Treść polecenia: Przepisz ponownie wiersze wykazu od tego, który zawiera „efforts [307, 1054]”, aż do końca wykazu włącznie. Zamień w nich „word” na „term”, a całą resztę pozostaw bez zmian.
++++++
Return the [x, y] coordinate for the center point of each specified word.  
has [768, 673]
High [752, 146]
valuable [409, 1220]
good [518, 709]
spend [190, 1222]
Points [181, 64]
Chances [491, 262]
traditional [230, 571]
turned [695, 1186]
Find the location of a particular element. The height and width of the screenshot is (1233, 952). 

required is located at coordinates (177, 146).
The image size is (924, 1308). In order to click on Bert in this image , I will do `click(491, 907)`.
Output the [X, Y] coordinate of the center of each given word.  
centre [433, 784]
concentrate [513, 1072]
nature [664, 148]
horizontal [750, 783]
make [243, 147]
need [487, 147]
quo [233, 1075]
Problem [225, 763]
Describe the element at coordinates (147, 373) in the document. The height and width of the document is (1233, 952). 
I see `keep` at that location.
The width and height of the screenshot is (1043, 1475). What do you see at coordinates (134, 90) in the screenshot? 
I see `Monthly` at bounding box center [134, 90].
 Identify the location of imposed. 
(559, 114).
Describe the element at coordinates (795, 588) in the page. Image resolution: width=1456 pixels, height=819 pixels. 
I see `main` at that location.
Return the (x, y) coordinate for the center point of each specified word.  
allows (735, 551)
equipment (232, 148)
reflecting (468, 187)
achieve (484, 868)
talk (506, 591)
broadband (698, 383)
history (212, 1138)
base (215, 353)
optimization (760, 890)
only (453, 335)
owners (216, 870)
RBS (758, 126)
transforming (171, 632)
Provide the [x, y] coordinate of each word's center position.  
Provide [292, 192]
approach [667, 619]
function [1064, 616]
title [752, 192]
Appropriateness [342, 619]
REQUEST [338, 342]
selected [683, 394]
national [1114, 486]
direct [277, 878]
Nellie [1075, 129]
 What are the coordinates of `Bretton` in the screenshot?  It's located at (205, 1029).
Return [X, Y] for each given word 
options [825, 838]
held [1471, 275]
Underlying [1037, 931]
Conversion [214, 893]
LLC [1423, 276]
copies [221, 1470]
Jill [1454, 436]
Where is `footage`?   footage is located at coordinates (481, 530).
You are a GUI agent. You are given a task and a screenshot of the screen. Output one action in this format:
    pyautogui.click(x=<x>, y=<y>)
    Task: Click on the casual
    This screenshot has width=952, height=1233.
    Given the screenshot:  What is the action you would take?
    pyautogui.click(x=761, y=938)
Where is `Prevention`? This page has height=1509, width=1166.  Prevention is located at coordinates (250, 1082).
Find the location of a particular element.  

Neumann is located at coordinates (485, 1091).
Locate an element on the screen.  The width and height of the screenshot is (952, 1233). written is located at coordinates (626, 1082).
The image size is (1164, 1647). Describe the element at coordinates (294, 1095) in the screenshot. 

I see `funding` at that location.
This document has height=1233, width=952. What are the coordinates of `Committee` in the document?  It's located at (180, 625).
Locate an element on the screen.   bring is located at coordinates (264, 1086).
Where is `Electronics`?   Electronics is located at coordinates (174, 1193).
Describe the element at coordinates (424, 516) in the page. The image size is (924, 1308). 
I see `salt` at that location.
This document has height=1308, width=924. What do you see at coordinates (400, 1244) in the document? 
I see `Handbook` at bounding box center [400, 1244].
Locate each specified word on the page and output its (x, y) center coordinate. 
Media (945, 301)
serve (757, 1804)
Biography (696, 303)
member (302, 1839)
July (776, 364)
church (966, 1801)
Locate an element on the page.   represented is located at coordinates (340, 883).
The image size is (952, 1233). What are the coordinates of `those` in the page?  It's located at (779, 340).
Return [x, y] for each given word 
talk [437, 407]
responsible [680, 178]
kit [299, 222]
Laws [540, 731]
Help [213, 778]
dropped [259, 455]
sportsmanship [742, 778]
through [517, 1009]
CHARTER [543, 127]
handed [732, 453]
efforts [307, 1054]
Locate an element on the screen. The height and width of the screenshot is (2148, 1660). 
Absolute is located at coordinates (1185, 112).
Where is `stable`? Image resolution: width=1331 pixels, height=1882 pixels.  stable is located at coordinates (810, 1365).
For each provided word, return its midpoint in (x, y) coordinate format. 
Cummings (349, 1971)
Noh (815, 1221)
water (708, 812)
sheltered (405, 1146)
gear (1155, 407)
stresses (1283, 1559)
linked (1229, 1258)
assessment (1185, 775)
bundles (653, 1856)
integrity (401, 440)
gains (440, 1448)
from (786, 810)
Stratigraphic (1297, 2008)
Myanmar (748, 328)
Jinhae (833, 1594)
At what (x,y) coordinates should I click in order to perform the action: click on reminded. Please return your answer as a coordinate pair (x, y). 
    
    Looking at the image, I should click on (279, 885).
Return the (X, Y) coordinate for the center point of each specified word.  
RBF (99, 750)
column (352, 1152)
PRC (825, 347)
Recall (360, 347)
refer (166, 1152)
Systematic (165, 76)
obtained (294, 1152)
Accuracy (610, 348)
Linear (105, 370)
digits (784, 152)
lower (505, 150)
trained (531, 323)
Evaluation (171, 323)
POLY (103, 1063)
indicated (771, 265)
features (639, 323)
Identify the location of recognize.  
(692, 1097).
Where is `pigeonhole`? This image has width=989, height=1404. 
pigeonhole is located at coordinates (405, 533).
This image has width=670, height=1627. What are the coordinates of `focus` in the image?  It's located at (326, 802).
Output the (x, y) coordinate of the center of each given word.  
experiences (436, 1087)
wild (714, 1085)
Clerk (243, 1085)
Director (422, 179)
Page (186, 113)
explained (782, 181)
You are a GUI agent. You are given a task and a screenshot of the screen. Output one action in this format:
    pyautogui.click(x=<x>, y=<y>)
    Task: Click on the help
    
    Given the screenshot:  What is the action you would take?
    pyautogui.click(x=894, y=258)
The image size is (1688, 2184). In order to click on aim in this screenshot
++++++
Wynik ćwiczenia:
efforts [307, 1054]
Locate an element on the screen. The height and width of the screenshot is (2148, 1660). 
Absolute is located at coordinates (1185, 112).
Where is `stable`? Image resolution: width=1331 pixels, height=1882 pixels.  stable is located at coordinates (810, 1365).
For each provided term, return its midpoint in (x, y) coordinate format. 
Cummings (349, 1971)
Noh (815, 1221)
water (708, 812)
sheltered (405, 1146)
gear (1155, 407)
stresses (1283, 1559)
linked (1229, 1258)
assessment (1185, 775)
bundles (653, 1856)
integrity (401, 440)
gains (440, 1448)
from (786, 810)
Stratigraphic (1297, 2008)
Myanmar (748, 328)
Jinhae (833, 1594)
At what (x,y) coordinates should I click in order to perform the action: click on reminded. Please return your answer as a coordinate pair (x, y). 
    
    Looking at the image, I should click on (279, 885).
Return the (X, Y) coordinate for the center point of each specified term.  
RBF (99, 750)
column (352, 1152)
PRC (825, 347)
Recall (360, 347)
refer (166, 1152)
Systematic (165, 76)
obtained (294, 1152)
Accuracy (610, 348)
Linear (105, 370)
digits (784, 152)
lower (505, 150)
trained (531, 323)
Evaluation (171, 323)
POLY (103, 1063)
indicated (771, 265)
features (639, 323)
Identify the location of recognize.  
(692, 1097).
Where is `pigeonhole`? This image has width=989, height=1404. 
pigeonhole is located at coordinates (405, 533).
This image has width=670, height=1627. What are the coordinates of `focus` in the image?  It's located at (326, 802).
Output the (x, y) coordinate of the center of each given term.  
experiences (436, 1087)
wild (714, 1085)
Clerk (243, 1085)
Director (422, 179)
Page (186, 113)
explained (782, 181)
You are a GUI agent. You are given a task and a screenshot of the screen. Output one action in this format:
    pyautogui.click(x=<x>, y=<y>)
    Task: Click on the help
    
    Given the screenshot:  What is the action you would take?
    pyautogui.click(x=894, y=258)
The image size is (1688, 2184). In order to click on aim in this screenshot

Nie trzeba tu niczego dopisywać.